Maragha, Iran, vers 1315
« A voir ton ciel, ouvrage de tes doigts, la lune et les étoiles que tu fixas, qu’est-ce que l’homme pour que tu penses à lui, le fils d’un homme, que tu en prennes souci ? »
(Psaume 8, 4-5)
ENTRÉE
Au XIVe s., Houlagou Khan, le petit-fils de Gengis Khan, fait construire à Maragha, dans l’Iran actuel, un observatoire d’une grande précision dont il confie la direction à Nasir At-Tusi. A cette époque, et jusqu’à Copernic, c’est toujours L’Almageste, le livre de Ptolémée écrit en 138 après JC, qui sert de référence : la terre est au centre de l’univers et les étoiles se déplacent sur la voûte du firmament. Nasir At-Tusi se contente de corriger les mesures de Ptolémée. Cette sphère céleste a été réalisée dans le cadre de l’observatoire de Maragha.
LECTURE DE L’OEUVRE
Ce magnifique objet est le fruit d’un travail technologique impressionnant en relation aux moyens de l’époque : la cartographie du ciel est d’une précision qui nous surprend encore aujourd’hui. Sur la voûte céleste, nous admirons les dessins des diverses constellations. Elles sont un moyen simple de s’orienter quand on regarde le ciel, mais à la différence du XIVe s., nous savons qu’elles ne correspondent pas à une réalité matérielle. Elles sont juste un effet visuel encore utile dans les planétariums modernes. L’homme contemporain a conscience de l’infini des espaces intersidéraux et la représentation de l’univers centrée sur la terre, telle qu’on la pensait avant Copernic, nous semble bien archaïque.

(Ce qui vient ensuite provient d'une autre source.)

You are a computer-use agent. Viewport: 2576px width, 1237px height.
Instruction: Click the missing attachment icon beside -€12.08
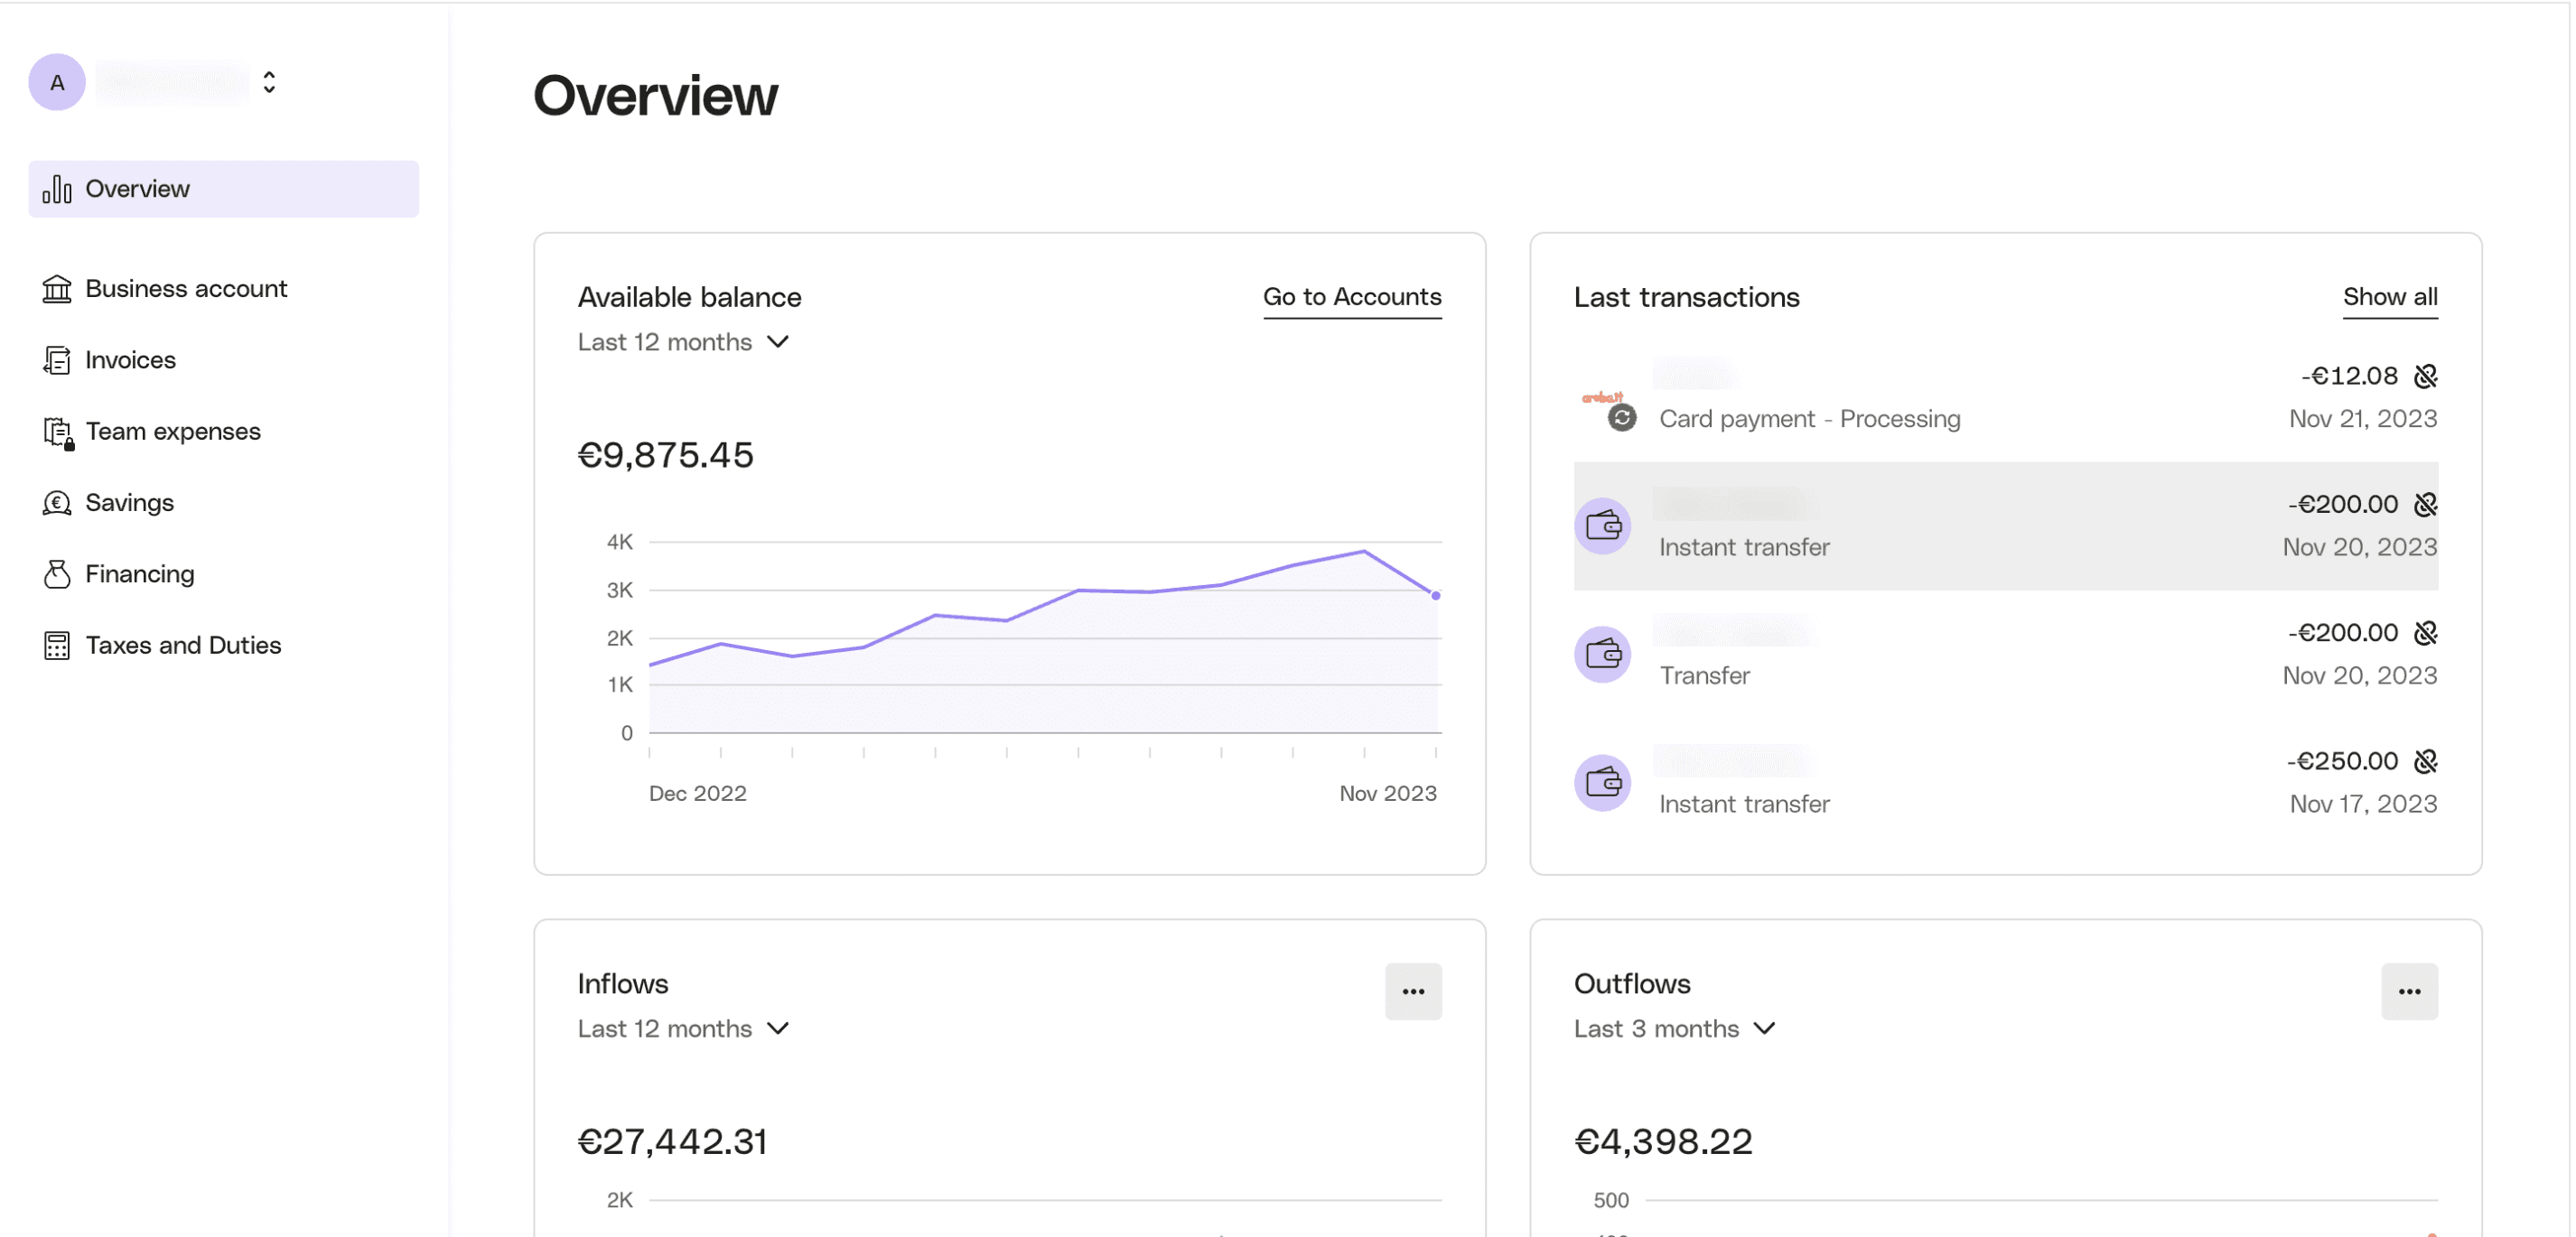tap(2425, 376)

Les religions abrahamiques (judaïsme, christianisme et islam) présentent l’être humain comme sommet de la création divine. N’y a-t-il pas une contradiction avec sa place réelle, poussière perdue dans l’immensité de l’univers ? Certes non, puisque ces récits des commencements de la création (Genèse) sont des méditations poétiques où l’homme croyant exprime un émerveillement : comment se fait-il que Dieu, le tout-autre, celui dont tout dépend, s’intéresse à cette petite chose qu’est l’homme, au point de lui offrir son amour ?
ECHO SPIRITUEL
Dieu n’est pas dans les étoiles et il ne se rencontre pas au terme d’une démonstration scientifique. C’est notre capacité d’aimer qui nous rend capable de l’accueillir et de vivre avec lui. Là est notre grandeur véritable, et elle nous vient de lui.
La puissance technologique et scientifique risque la folie quand l’homme devient son propre dieu. Elle est alors soumise aux forces violentes des conflits d’intérêt, instrumentalisée par les plus puissants, risquant même de s’autodétruire. Ne sentons-nous pas un appel à l’orienter au service de quelque chose de plus grand que notre unique pouvoir ? Si nous nous ouvrons à cette Parole qui nous vient de Dieu, alors nous accueillerons une force immatérielle et pourtant plus puissante que tout : l’amour, force transformatrice et pacificatrice de l’univers. Et cela commence par mon petit univers quotidien, quand je cesse de m’en considérer le centre absolu.